WHAT IS NEEDED - Would you please set down the lines of the data from the one containing "Menú (466, 46)" to the final line, exactly and only those?

PROVIDED MATERIAL -
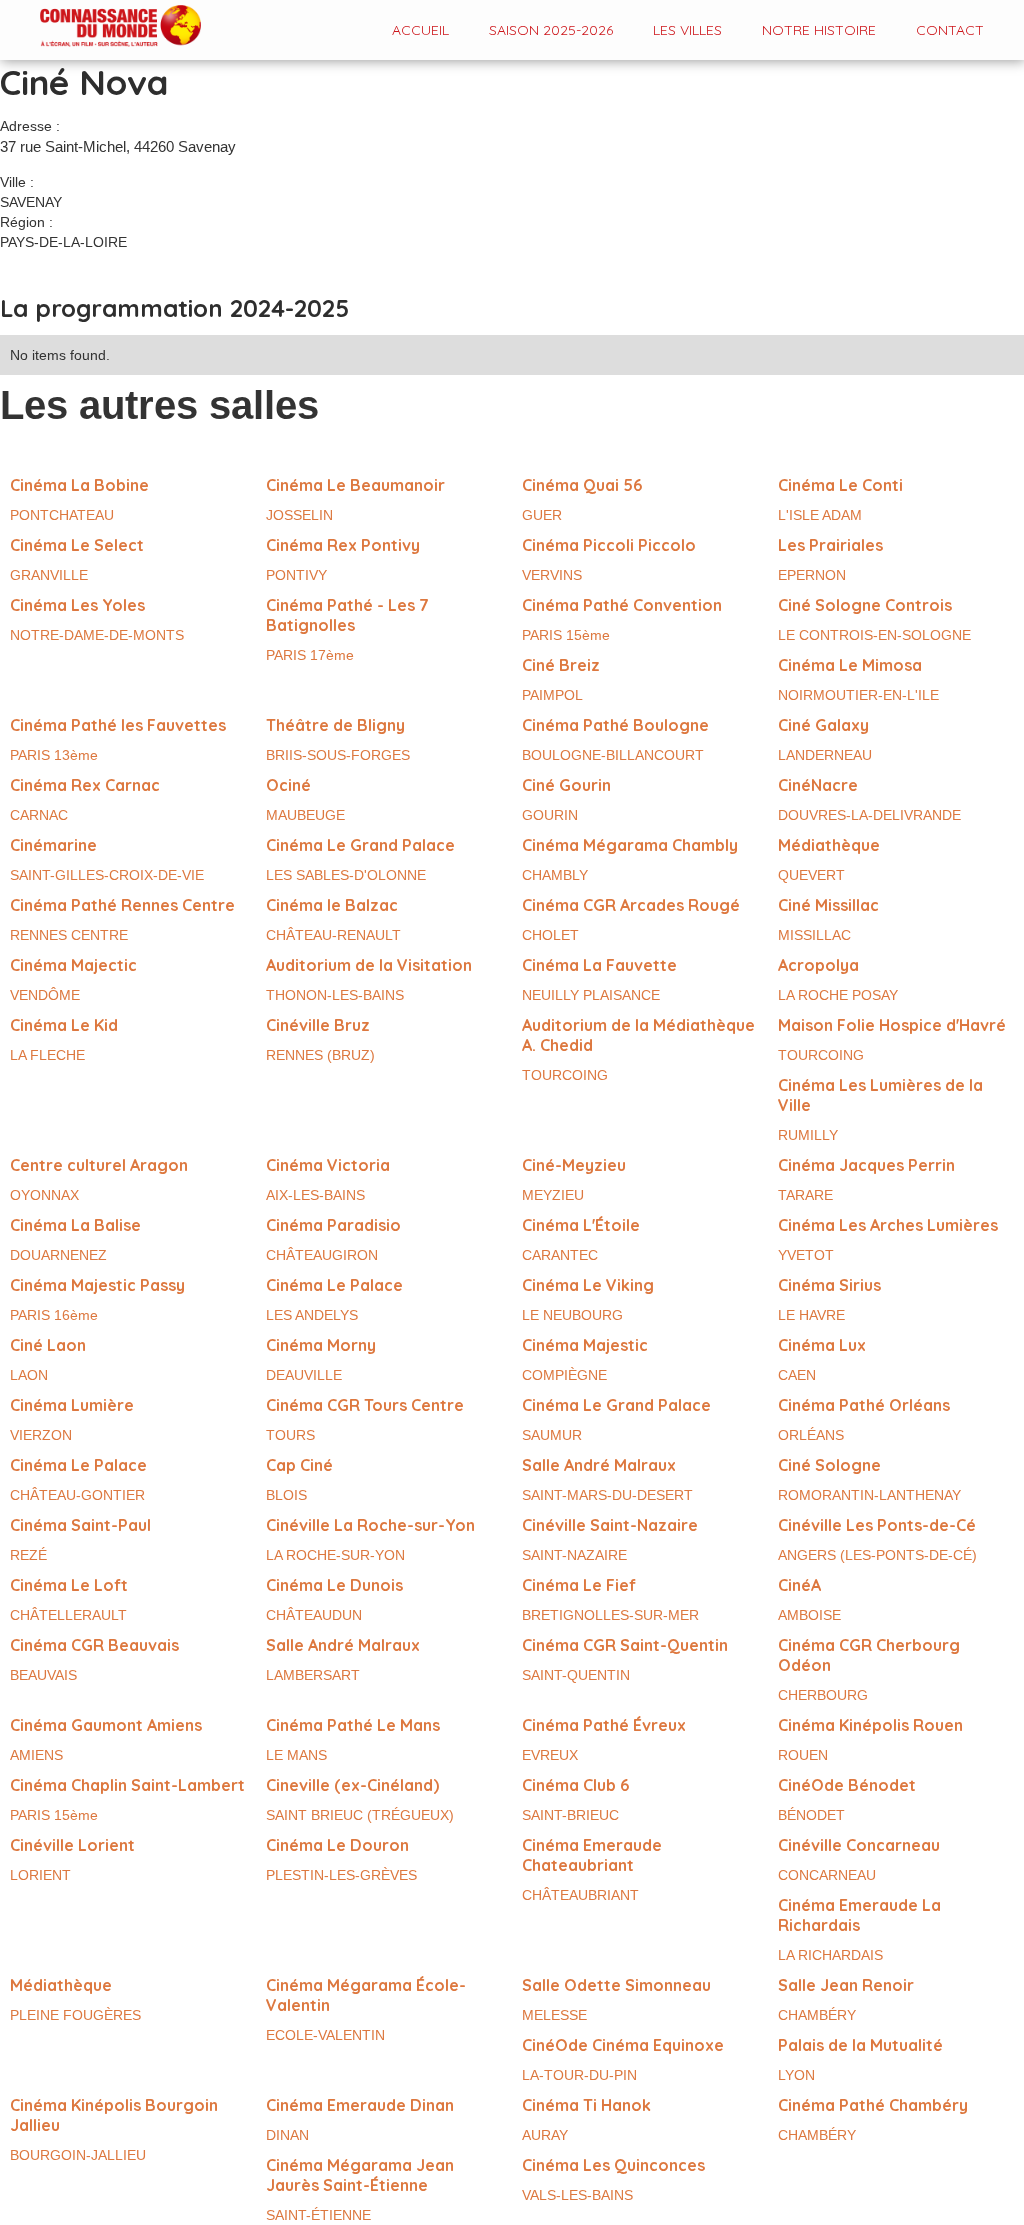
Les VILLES (687, 30)
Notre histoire (819, 30)
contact (950, 30)
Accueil (420, 30)
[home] (100, 27)
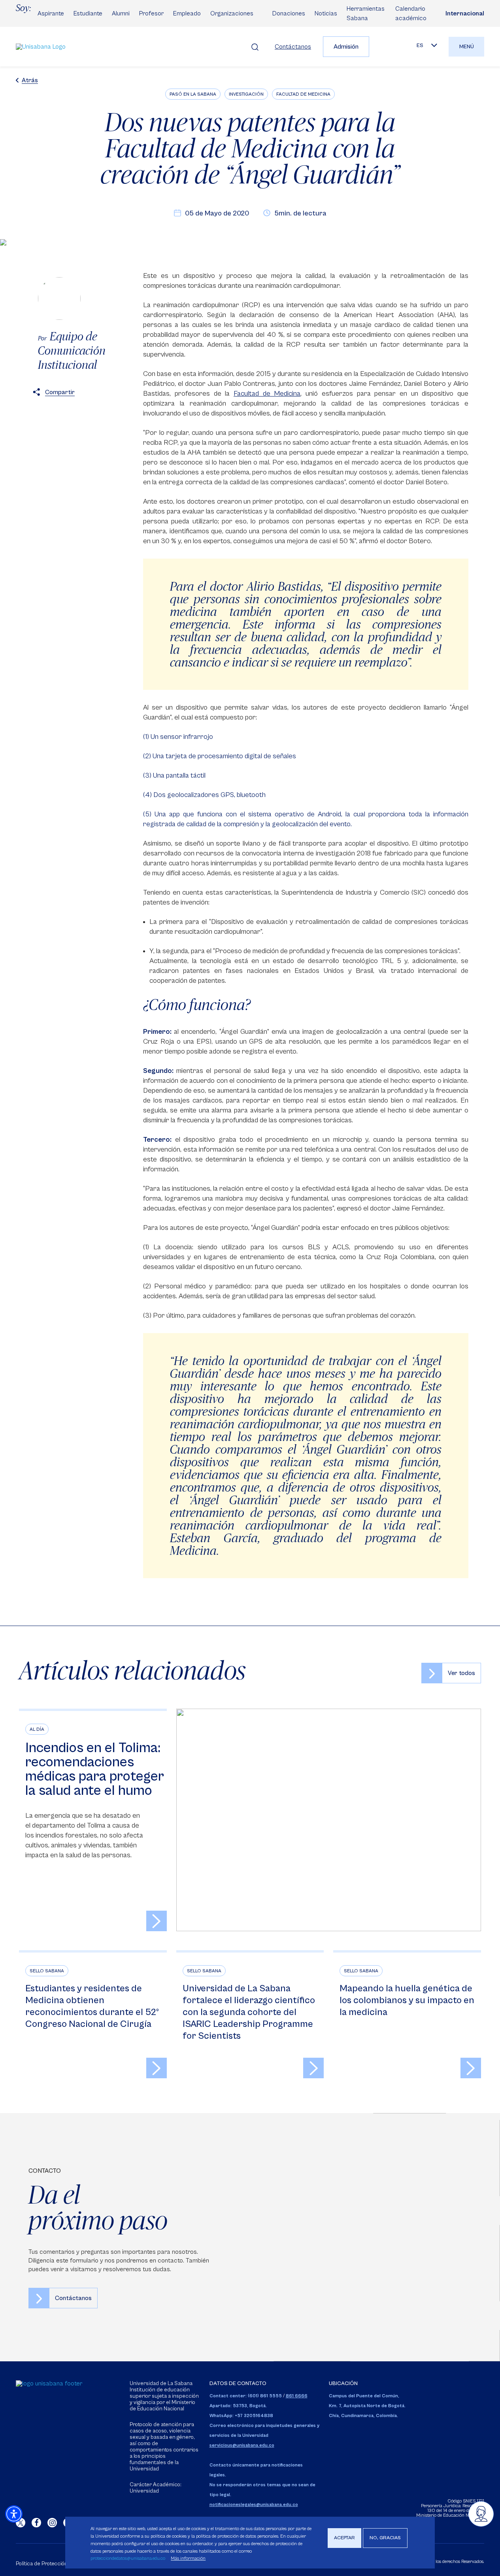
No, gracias (385, 2538)
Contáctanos (293, 46)
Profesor (151, 13)
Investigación (246, 94)
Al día (37, 1729)
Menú (466, 46)
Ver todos (461, 1673)
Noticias (326, 13)
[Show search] (254, 46)
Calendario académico (410, 13)
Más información (188, 2558)
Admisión (346, 46)
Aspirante (51, 13)
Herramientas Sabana (366, 13)
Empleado (187, 13)
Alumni (121, 13)
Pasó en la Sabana (193, 94)
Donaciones (288, 13)
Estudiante (88, 13)
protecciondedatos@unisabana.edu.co (128, 2558)
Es (420, 45)
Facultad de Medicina (303, 94)
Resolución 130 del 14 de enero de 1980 (455, 2508)
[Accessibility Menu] (14, 2514)
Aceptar (344, 2538)
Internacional (464, 13)
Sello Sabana (47, 1971)
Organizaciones (231, 13)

OUTPUT FOR THIS EXERCISE -
Menú (466, 46)
Ver todos (461, 1673)
Noticias (326, 13)
[Show search] (254, 46)
Calendario académico (410, 13)
Más información (188, 2558)
Admisión (346, 46)
Aspirante (51, 13)
Herramientas Sabana (366, 13)
Empleado (187, 13)
Alumni (121, 13)
Pasó en la Sabana (193, 94)
Donaciones (288, 13)
Estudiante (88, 13)
protecciondedatos@unisabana.edu.co (128, 2558)
Es (420, 45)
Facultad de Medicina (303, 94)
Resolución 130 del 14 de enero de 1980 (455, 2508)
[Accessibility Menu] (14, 2514)
Aceptar (344, 2538)
Internacional (464, 13)
Sello Sabana (47, 1971)
Organizaciones (231, 13)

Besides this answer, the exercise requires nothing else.